A Canadian citizen was sentenced to nearly three years in a U.S. federal prison after he tried to deposit a $350,000 U.S. federal tax refund in a Washington State bank.
Donald J. Mason, 58, a Canadian citizen who resides in Fort Saskatchewan, Alberta, was sentenced on Friday in U.S. District Court in Seattle to 33 months in prison, two years of supervised release and $387.64 in restitution for theft of public money. Mason submitted fraudulent documentation claiming he was entitled to a tax refund of more than $350,000. A check was sent to his home in Canada, but alert bank employees in Bellingham, Wash., put a hold on the check and all but $387.64 of the money was recovered.
The jury convicted Mason in April following a two-day trial. At sentencing, U.S. District Judge John C. Coughenour told Mason his sentence reflected the seriousness of the crime and getting the message [of deterrence] across to those who are prone to engage in schemes like this.

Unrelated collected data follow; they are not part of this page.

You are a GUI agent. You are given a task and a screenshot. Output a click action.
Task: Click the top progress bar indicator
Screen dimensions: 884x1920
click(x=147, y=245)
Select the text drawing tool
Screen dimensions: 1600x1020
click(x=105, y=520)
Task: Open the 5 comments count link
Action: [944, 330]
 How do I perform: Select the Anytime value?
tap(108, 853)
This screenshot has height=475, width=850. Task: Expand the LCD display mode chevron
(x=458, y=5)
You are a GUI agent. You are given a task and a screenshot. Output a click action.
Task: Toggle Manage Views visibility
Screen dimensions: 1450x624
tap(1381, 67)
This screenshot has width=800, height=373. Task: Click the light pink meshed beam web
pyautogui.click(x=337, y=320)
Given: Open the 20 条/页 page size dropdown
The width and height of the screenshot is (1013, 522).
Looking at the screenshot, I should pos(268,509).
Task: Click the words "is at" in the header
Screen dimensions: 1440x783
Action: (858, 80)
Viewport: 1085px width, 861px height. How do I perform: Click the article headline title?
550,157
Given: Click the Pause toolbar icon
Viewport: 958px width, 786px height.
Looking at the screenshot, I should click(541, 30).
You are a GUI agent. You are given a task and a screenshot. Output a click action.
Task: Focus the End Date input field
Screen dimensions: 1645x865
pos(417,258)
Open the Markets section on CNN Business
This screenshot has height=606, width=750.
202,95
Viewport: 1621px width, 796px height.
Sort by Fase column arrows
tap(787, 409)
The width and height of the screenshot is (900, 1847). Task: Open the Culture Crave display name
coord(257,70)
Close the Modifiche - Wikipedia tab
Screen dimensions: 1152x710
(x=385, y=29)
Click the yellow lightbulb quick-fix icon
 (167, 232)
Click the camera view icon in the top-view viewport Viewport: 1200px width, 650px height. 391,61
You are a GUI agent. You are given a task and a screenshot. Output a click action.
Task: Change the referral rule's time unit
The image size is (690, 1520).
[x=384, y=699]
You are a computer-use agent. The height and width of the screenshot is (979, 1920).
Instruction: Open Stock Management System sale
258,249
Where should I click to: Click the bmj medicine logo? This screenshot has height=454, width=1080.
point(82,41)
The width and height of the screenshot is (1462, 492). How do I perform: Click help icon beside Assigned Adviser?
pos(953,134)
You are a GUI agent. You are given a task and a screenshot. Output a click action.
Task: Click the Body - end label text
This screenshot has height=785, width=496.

According to records filed in the case, Mason was arrested last October at the Bank of America branch in Bellingham where he deposited a U.S. government check for $359,926.80. The check had been mailed to Masons home in Canada, after he submitted fraudulent tax forms indicating that various financial institutions had withheld federal income tax on his behalf. Based on the phony forms, the IRS sent Mason the check. Masons wife had also submitted similar forms claiming more than $333,000 in income tax had been withheld. The IRS caught that fraud and sent her a letter warning about frivolous tax filings.
The fake filings are part of a widely disseminated scheme called 1099-OID fraud, based on the forms used to try to fraudulently claim a tax refund.
An alert bank employee put a hold on the funds when Mason deposited them in the Bank of America account on Oct. 26, 2009. Mason returned to the bank over the next few days and attempted to withdraw large sums in cash. He was arrested on Oct. 29, after the IRS informed the bank that the check had been fraudulently obtained. After he was arrested, law enforcement recovered a laptop from Mason. The laptop revealed that Mason had downloaded IRS publications about the fraudulent scheme and that someone had sent him an FBI warning about the scheme.
Even after he was convicted, Mason continued to claim that he was entitled to the money, and attempted to stop the return of the funds to the U.S. Treasury by filing a claim in the related forfeiture action. In asking for a 33-month prison sentence, Assistant United States Attorney Thomas Woods noted that Mason remains defiant and unrepentant for his crime.
This offense involved the attempted theft of nearly $700,000 from the United States Treasury, Woods wrote in his sentencing memo. Mason knew what he was doing was illegal, reflected by his travel to Bellingham, his conduct at the bank, and the fact that he proceeded with the scheme after receiving the FBI warning and numerous IRS publications discussing the fraudulent nature of the scheme. There is no doubt that Mason intended to grab as much money as quickly as he could and then return to the perceived safety of Canada.